-- Instructions to follow --
Each line from the one with "The image size is (791, 555)." through the final line of the entries below must be printed exactly, and the pictures must not be.

Stored entries

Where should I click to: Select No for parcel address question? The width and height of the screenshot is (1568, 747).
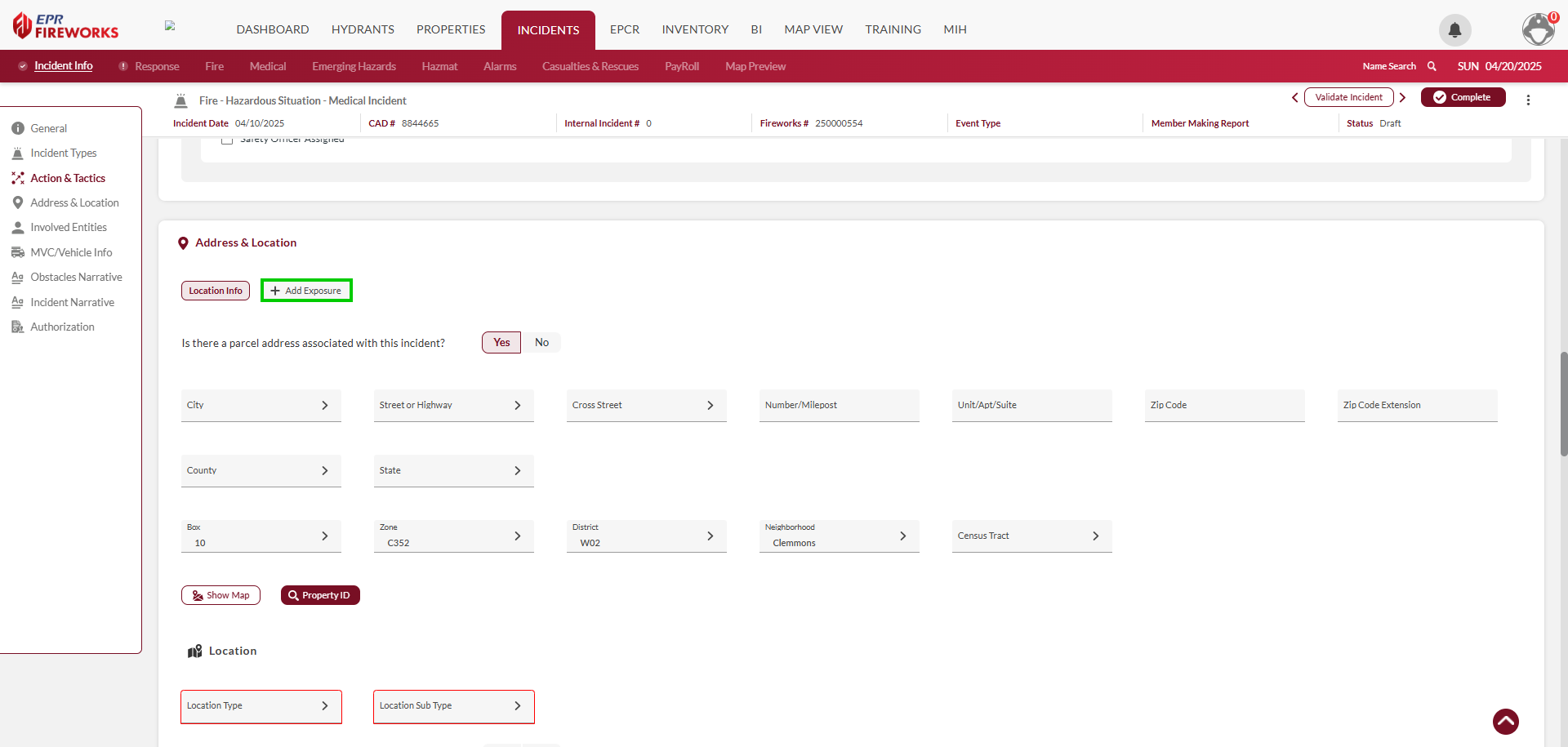pos(541,343)
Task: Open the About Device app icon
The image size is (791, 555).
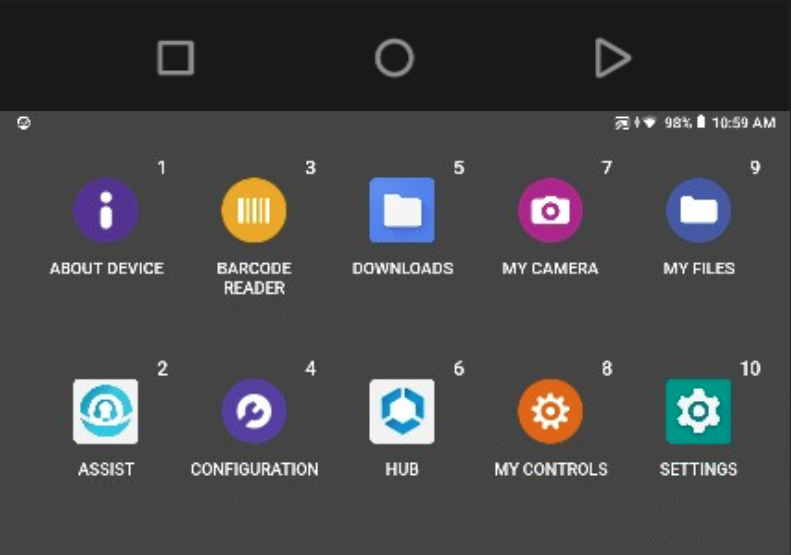Action: pos(106,210)
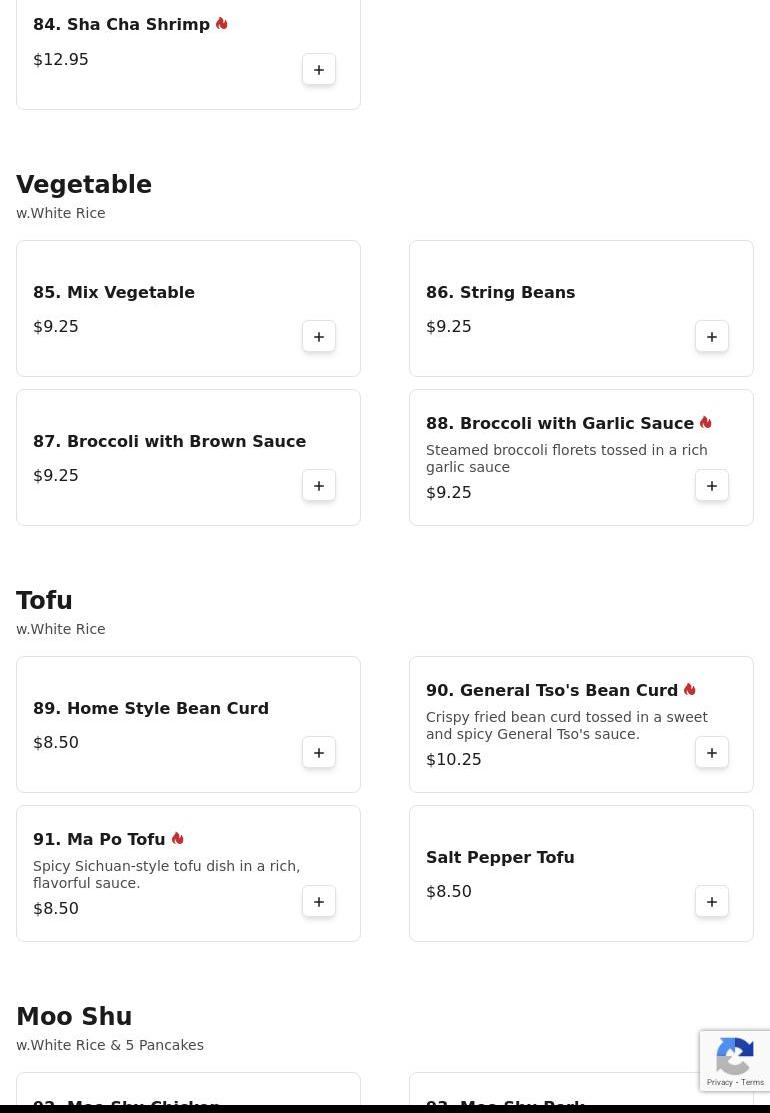Add Broccoli with Brown Sauce

coord(319,486)
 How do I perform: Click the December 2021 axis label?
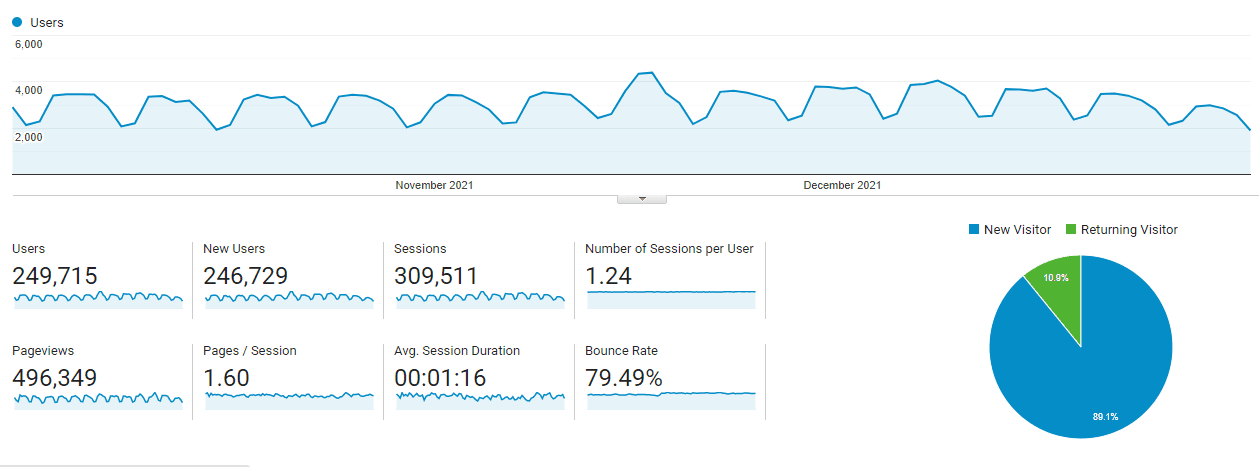point(842,185)
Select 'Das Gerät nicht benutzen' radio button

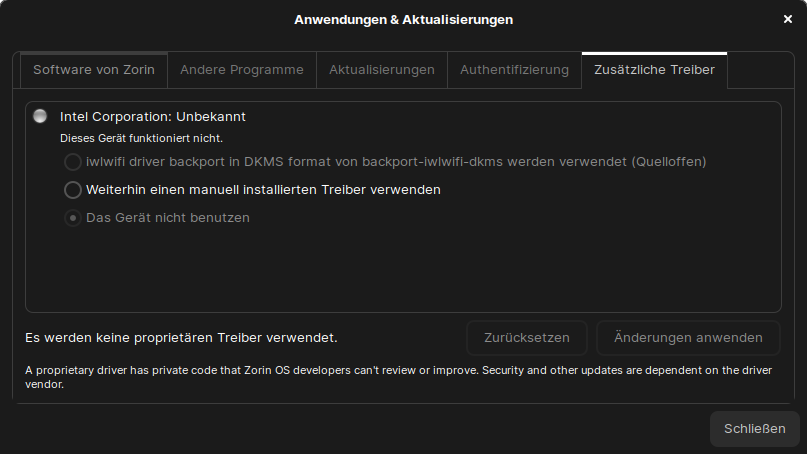pyautogui.click(x=73, y=217)
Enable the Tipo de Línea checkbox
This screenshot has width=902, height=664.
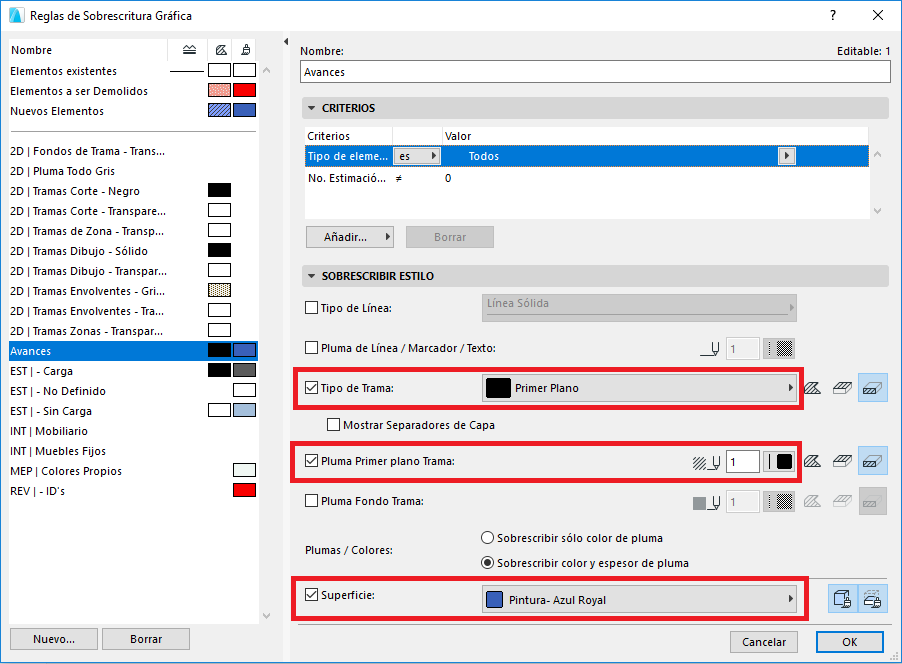coord(311,308)
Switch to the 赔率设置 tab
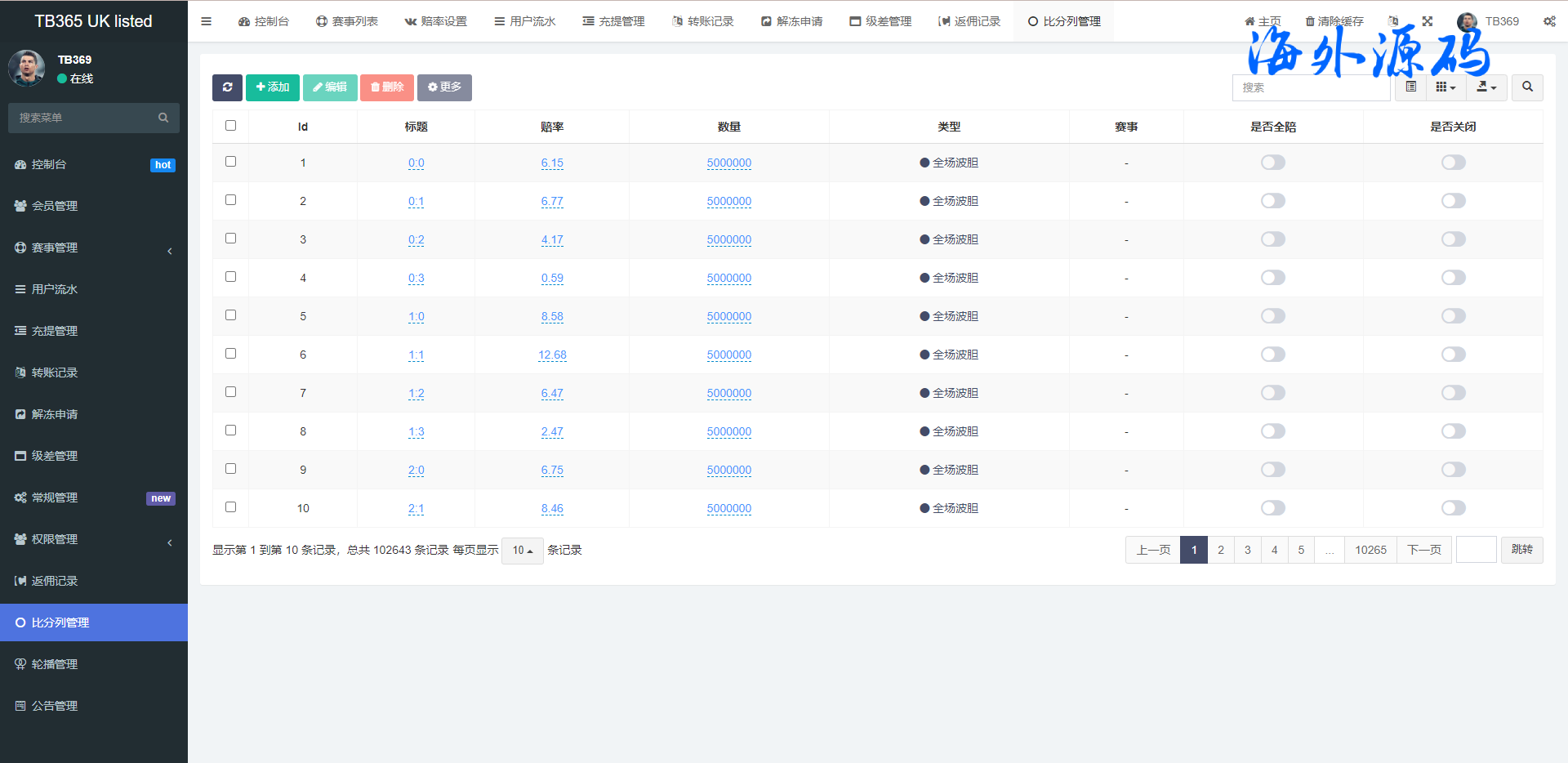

-- Output for this task --
The image size is (791, 555).
Action: pos(106,210)
Add Broccoli with Brown Sauce

coord(319,486)
 How do I perform: Click the December 2021 axis label?
point(842,185)
Select 'Das Gerät nicht benutzen' radio button

pyautogui.click(x=73, y=217)
Enable the Tipo de Línea checkbox
This screenshot has width=902, height=664.
coord(311,308)
Switch to the 赔率设置 tab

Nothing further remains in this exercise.